§ **Word and item position data**:
- - - -

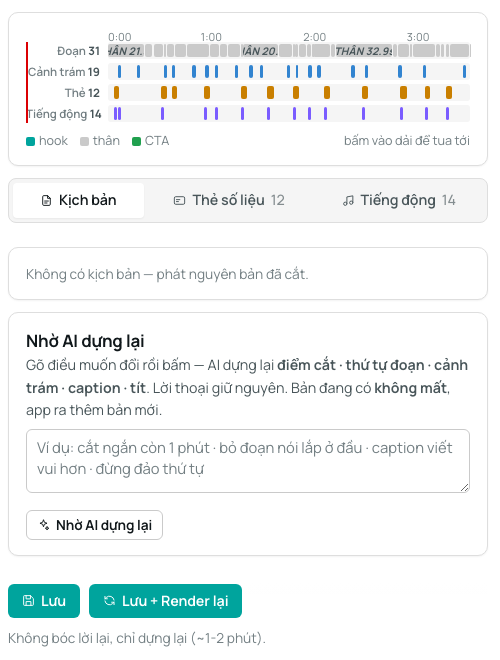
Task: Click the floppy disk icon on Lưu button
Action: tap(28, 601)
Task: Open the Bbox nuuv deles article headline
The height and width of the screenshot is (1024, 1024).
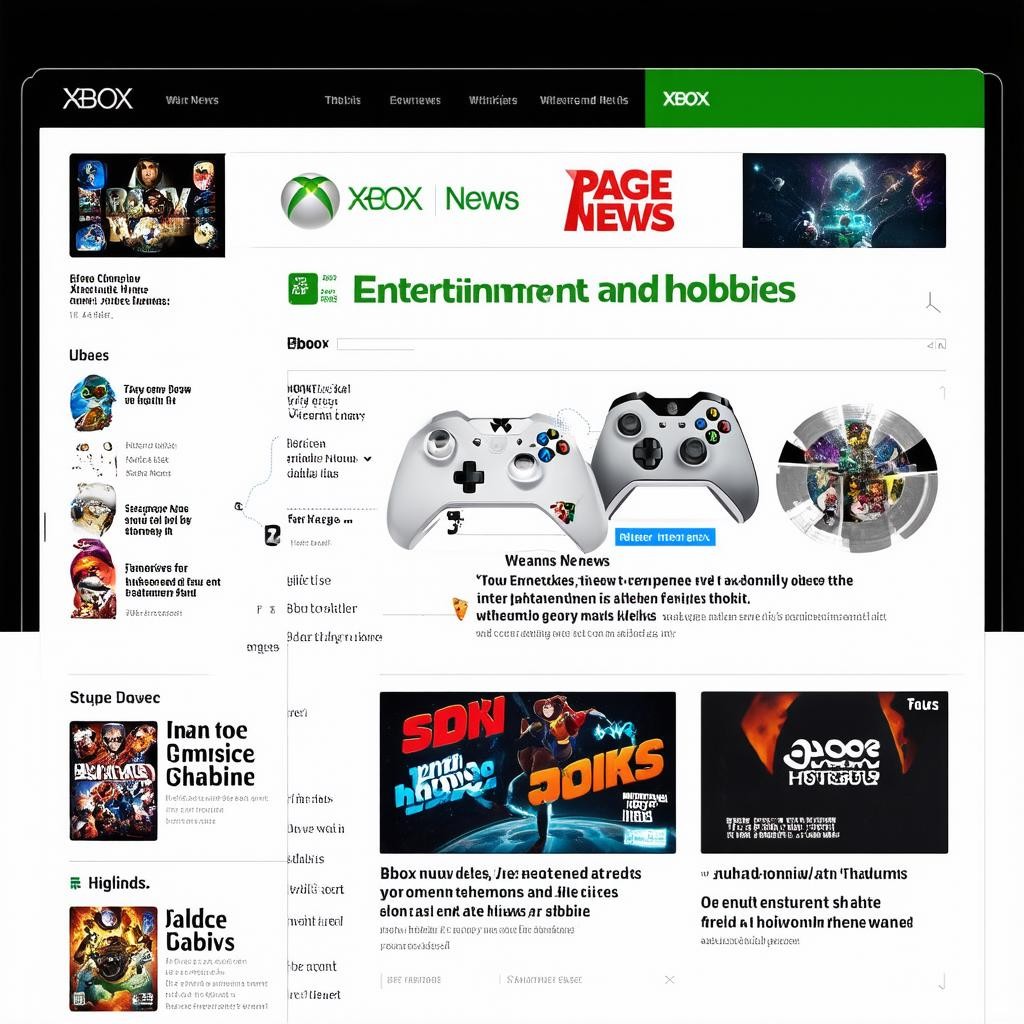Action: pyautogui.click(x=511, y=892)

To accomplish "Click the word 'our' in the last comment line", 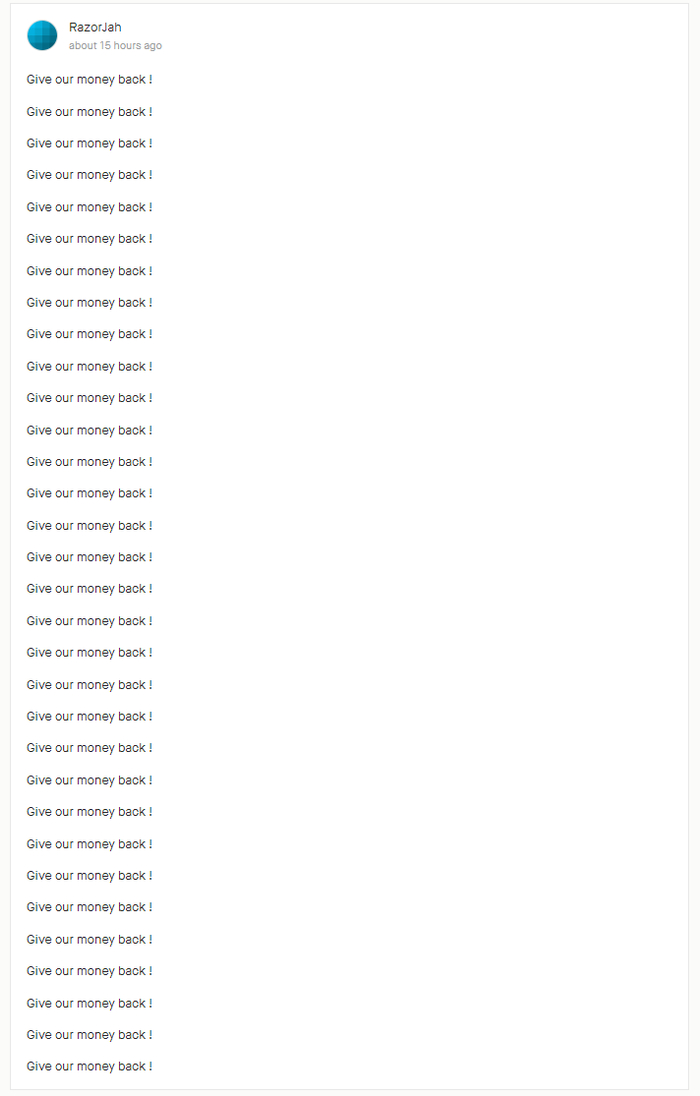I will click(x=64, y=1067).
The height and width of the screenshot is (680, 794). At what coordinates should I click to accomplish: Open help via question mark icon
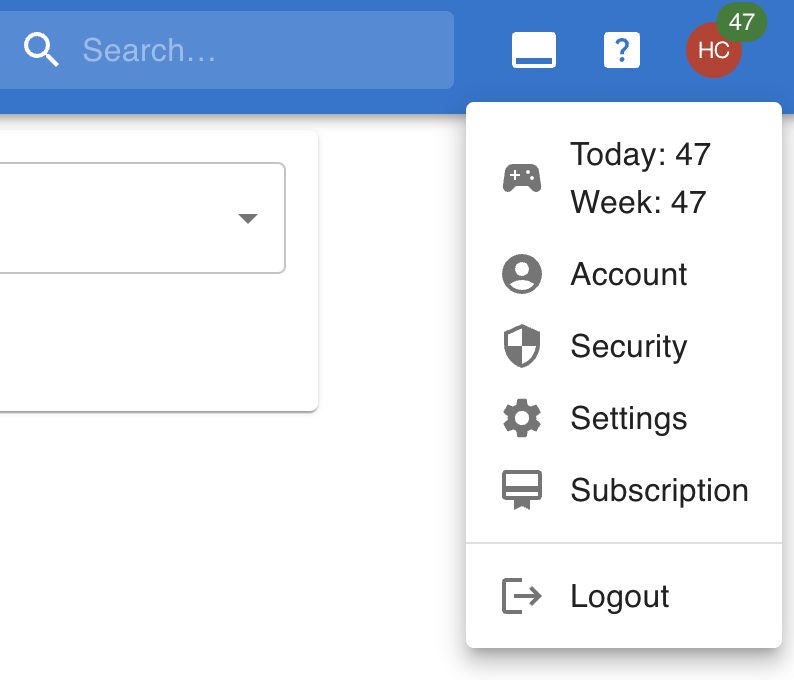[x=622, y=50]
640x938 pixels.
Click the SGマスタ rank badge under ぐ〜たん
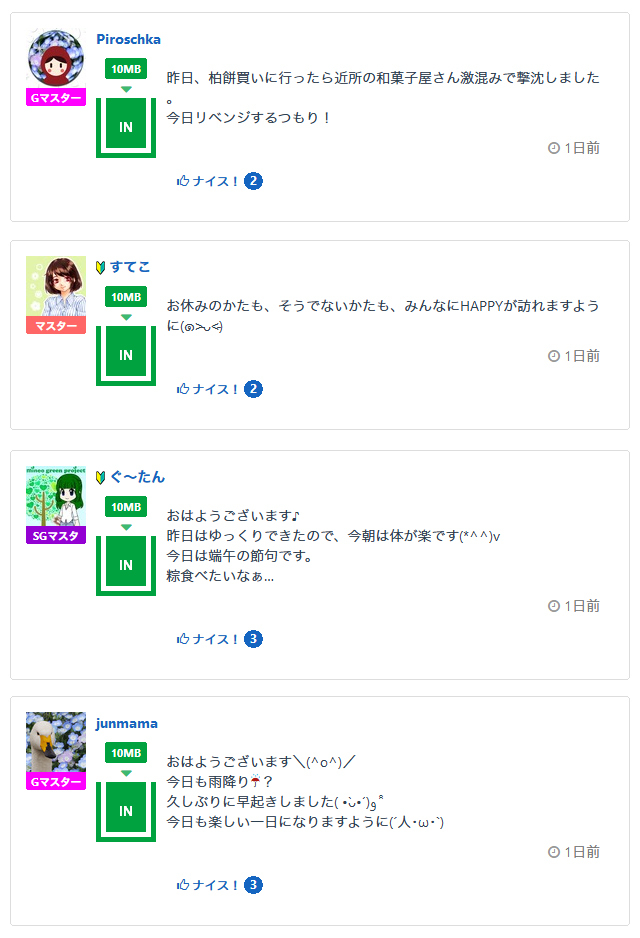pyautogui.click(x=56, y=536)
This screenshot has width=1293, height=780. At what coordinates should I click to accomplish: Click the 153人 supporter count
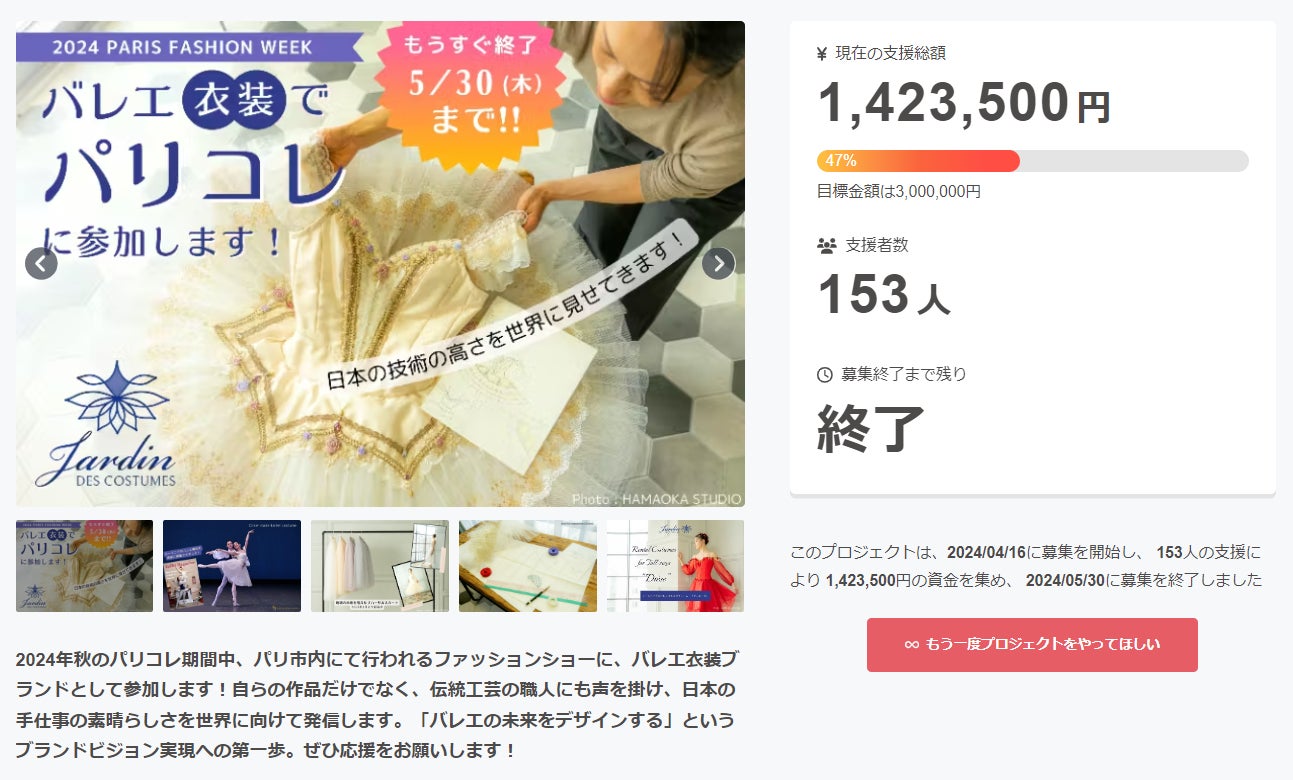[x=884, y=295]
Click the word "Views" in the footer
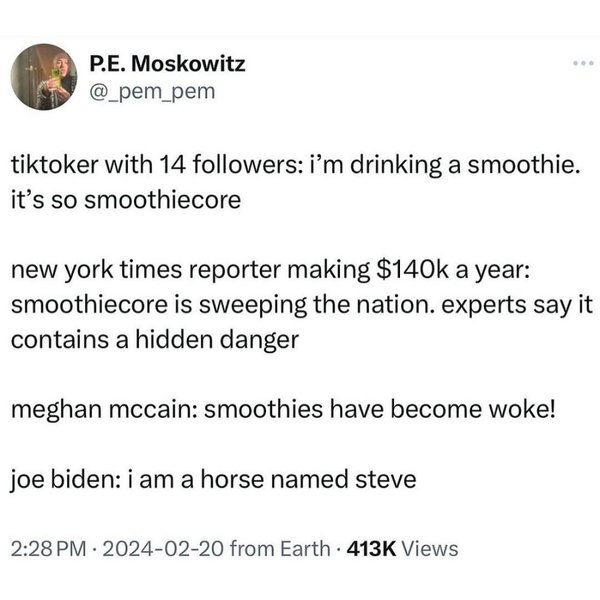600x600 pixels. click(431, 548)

- - - -

§ **Given exercise**: Please render the listing as a JSON list of strings, one per line and skipping blank lines, starting at the line that contains "This screenshot has" and ending at the end of the listing. Leave the pictures out.

§ **Response**:
[
  "This screenshot has width=1293, height=780. At what coordinates should I click to accomplish: Click the 153人 supporter count",
  "[x=884, y=295]",
  "Click the word \"Views\" in the footer",
  "600x600 pixels. click(431, 548)"
]